**TASK TO COMPLETE**
Substitute "Upload a Document" for "Upload a File" in the lines from the one with "The height and width of the screenshot is (313, 1568)." up to and including the one with "click(x=533, y=10)". Return only those lines, otherwise unchanged.

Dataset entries
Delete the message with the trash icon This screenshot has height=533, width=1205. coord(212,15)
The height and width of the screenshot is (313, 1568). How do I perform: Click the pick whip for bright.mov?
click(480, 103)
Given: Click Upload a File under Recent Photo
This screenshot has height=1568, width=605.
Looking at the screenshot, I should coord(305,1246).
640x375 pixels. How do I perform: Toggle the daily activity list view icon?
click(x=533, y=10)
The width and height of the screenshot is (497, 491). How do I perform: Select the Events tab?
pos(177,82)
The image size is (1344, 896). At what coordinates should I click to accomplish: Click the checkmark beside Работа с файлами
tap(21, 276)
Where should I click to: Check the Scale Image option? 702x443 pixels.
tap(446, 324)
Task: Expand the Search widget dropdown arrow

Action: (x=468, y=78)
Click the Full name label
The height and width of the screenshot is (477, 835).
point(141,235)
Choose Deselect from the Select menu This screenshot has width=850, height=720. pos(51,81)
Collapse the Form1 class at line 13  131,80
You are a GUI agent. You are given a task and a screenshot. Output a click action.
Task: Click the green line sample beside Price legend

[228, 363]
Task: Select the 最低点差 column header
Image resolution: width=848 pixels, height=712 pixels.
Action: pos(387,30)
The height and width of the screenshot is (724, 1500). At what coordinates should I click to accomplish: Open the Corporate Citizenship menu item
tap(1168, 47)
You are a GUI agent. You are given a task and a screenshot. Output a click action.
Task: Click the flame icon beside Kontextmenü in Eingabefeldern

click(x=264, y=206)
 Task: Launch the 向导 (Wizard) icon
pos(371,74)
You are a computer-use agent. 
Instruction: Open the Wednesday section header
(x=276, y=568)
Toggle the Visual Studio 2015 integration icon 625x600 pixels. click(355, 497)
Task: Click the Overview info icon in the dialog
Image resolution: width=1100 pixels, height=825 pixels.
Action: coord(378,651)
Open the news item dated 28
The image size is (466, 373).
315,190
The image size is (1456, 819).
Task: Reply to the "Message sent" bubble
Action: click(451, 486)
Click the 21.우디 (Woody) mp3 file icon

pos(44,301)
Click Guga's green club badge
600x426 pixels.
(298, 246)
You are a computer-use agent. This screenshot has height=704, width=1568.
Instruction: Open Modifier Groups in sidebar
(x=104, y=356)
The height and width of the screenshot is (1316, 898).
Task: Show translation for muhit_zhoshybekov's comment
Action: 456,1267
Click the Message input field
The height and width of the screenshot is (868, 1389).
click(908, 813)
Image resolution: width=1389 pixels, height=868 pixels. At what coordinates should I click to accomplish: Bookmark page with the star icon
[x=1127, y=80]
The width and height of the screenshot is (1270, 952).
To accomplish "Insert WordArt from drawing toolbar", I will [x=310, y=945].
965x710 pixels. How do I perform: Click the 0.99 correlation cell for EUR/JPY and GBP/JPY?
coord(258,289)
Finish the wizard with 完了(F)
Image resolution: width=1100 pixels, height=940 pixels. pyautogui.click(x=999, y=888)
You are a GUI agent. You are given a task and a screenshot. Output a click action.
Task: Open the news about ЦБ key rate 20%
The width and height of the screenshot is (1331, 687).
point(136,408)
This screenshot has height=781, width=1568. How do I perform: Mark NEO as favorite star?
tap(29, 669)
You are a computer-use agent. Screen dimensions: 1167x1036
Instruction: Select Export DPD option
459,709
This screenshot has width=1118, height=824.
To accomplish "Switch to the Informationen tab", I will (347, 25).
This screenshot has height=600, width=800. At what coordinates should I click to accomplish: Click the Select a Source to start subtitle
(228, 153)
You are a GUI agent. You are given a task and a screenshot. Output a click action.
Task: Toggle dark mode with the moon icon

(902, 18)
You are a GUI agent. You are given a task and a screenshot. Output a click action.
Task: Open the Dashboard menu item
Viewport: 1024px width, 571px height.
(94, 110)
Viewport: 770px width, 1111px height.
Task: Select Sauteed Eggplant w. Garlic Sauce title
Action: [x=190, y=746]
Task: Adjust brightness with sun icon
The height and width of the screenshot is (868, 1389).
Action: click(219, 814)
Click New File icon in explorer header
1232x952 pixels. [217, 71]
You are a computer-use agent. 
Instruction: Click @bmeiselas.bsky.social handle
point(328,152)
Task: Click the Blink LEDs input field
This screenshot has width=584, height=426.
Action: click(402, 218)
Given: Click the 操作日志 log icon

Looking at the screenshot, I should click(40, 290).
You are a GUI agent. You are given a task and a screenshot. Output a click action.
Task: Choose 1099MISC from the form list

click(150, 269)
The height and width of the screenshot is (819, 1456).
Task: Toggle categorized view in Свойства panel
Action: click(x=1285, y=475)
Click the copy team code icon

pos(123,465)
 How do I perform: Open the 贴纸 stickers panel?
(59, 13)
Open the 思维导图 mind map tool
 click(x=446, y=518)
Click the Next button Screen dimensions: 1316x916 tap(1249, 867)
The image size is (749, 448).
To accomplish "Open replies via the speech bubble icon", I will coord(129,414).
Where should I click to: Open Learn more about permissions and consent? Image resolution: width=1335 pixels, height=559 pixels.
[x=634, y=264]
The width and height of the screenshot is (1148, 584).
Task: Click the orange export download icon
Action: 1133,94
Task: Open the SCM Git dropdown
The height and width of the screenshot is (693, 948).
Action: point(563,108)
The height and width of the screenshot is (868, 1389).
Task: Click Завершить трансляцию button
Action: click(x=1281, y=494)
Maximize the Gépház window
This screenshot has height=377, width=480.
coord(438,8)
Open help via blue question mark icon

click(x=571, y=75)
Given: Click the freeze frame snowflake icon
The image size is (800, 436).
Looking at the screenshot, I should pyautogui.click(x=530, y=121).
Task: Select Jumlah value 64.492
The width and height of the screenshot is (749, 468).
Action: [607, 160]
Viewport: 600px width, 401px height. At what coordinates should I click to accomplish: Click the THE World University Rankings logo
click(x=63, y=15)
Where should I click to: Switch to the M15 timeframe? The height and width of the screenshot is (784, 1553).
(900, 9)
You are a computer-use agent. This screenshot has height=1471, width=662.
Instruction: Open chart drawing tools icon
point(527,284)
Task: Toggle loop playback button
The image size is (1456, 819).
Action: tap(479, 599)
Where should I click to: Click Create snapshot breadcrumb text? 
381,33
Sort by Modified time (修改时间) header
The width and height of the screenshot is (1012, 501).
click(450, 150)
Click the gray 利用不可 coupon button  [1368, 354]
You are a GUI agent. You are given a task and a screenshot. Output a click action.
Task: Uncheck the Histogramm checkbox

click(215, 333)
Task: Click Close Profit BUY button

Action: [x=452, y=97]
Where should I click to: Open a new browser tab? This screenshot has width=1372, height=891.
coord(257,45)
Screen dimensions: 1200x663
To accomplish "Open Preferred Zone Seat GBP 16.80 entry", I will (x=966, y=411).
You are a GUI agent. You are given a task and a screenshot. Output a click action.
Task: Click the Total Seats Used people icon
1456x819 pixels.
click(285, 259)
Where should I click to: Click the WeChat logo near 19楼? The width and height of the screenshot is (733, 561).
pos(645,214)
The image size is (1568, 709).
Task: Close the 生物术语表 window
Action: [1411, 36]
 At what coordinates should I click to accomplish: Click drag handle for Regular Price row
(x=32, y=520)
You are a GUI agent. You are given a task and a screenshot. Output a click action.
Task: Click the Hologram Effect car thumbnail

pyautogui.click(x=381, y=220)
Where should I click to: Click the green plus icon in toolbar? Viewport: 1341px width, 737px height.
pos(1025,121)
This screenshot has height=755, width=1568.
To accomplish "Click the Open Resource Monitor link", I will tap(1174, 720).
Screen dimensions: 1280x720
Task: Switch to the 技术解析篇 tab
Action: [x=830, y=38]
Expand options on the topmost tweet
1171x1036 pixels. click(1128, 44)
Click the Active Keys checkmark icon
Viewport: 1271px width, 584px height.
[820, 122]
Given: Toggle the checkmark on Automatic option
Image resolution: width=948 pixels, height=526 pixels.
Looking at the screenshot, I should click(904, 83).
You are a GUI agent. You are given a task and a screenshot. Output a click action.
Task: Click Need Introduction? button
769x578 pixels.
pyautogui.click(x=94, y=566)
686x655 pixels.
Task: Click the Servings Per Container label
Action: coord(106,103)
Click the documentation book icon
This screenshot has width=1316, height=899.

**TASK OUTPUT**
The height and width of the screenshot is (313, 1568). How do I perform: Click the pick whip for bright.mov?
click(480, 103)
Given: Click Upload a Document under Recent Photo
This screenshot has height=1568, width=605.
Looking at the screenshot, I should coord(305,1246).
640x375 pixels. How do I perform: Toggle the daily activity list view icon?
click(x=533, y=10)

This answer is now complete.